Re: Todo: Teach planner to evaluate multiple windows in the optimal order

From: Ankit Kumar Pandey <itsankitkp(at)gmail(dot)com>
To: David Rowley <dgrowleyml(at)gmail(dot)com>
Cc: pghackers <pgsql-hackers(at)lists(dot)postgresql(dot)org>, Vik Fearing <vik(at)postgresfriends(dot)org>
Subject: Re: Todo: Teach planner to evaluate multiple windows in the optimal order
Date: 2023-01-16 06:08:45
Message-ID: 2dfc2b6f-d05f-a11d-7732-563712c454b5@gmail.com
Views: Raw Message | Whole Thread | Download mbox | Resend email
Thread:
Lists: pgsql-hackers


> On 16/01/23 09:48, David Rowley wrote:
> I don't think we should touch this. It could significantly increase
> the number of indexes that we consider when generating paths on base
> relations and therefore *significantly* increase the number of paths
> we consider during the join search. What I had in mind was just
> making better use of existing paths to see if we can find a cheaper
> way to perform the DISTINCT. That'll only possibly increase the
> number of paths for the distinct upper relation which really only
> increases the number of paths which are considered in
> create_ordered_paths(). That's unlikely to cause much of a slowdown in
> the planner.

Okay, I see the issue. Makes sense

> I'm seeing these two things as separate patches. I don't think there's
> any need to add further complexity to the patch that tries to reduce
> the number of sorts for WindowAggs. I think you'd better start a new
> thread for this.

Will be starting new thread for this and separate patch.

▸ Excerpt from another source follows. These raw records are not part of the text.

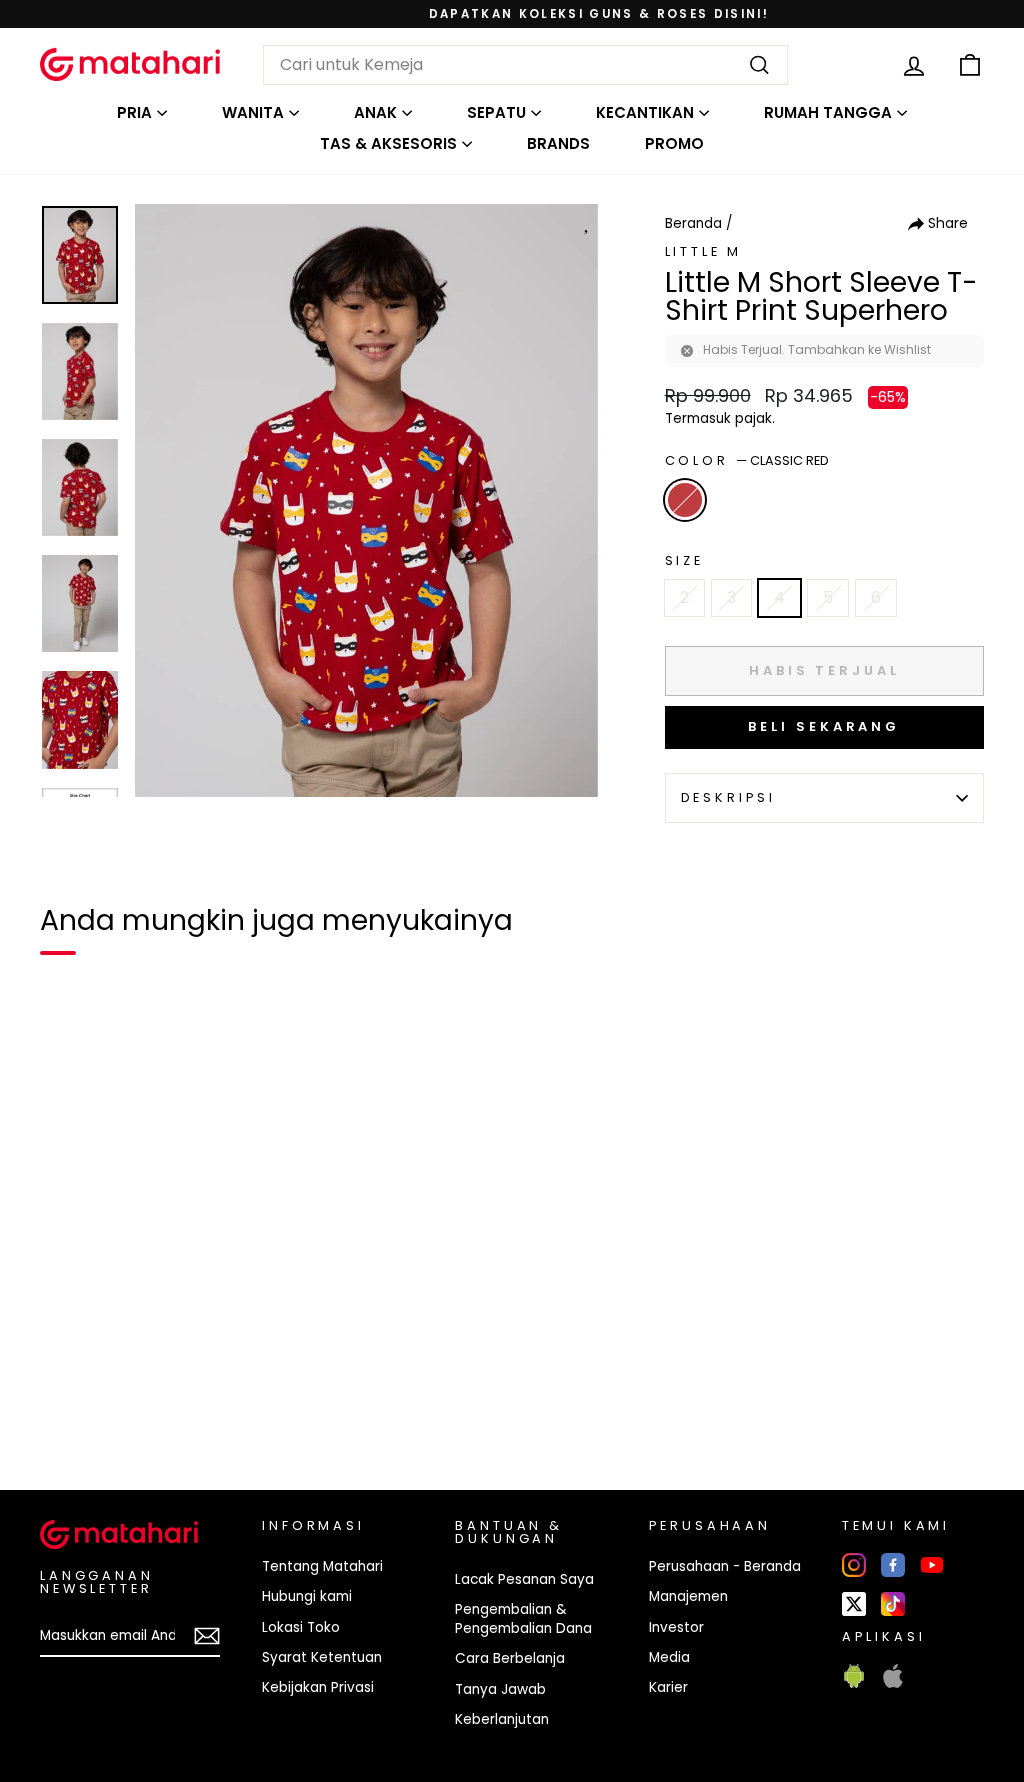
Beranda (693, 223)
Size (684, 560)
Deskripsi (729, 797)
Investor (676, 1627)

> As far as I see it, you shouldn't be touching the distinct_pathkeys.
> Those are set in such a way as to minimise the likelihood of an
> additional sort for the ORDER BY. If you've fiddled with that, then I
> imagine this is why the plan below has an additional Incremental Sort
> that didn't exist before.

> I've not looked at your patch, but all I imagine you need to do for it
> is to invent a function in pathkeys.c which is along the lines of what
> pathkeys_count_contained_in() does, but returns a List of pathkeys
> which are in keys1 but not in keys2 and NIL if keys2 has a pathkey
> that does not exist as a pathkey in keys1. In
> create_final_distinct_paths(), you can then perform an incremental
> sort on any input_path which has a non-empty return list and in
> create_incremental_sort_path(), you'll pass presorted_keys as the
> number of pathkeys in the path, and the required pathkeys the
> input_path->pathkeys + the pathkeys returned from the new function.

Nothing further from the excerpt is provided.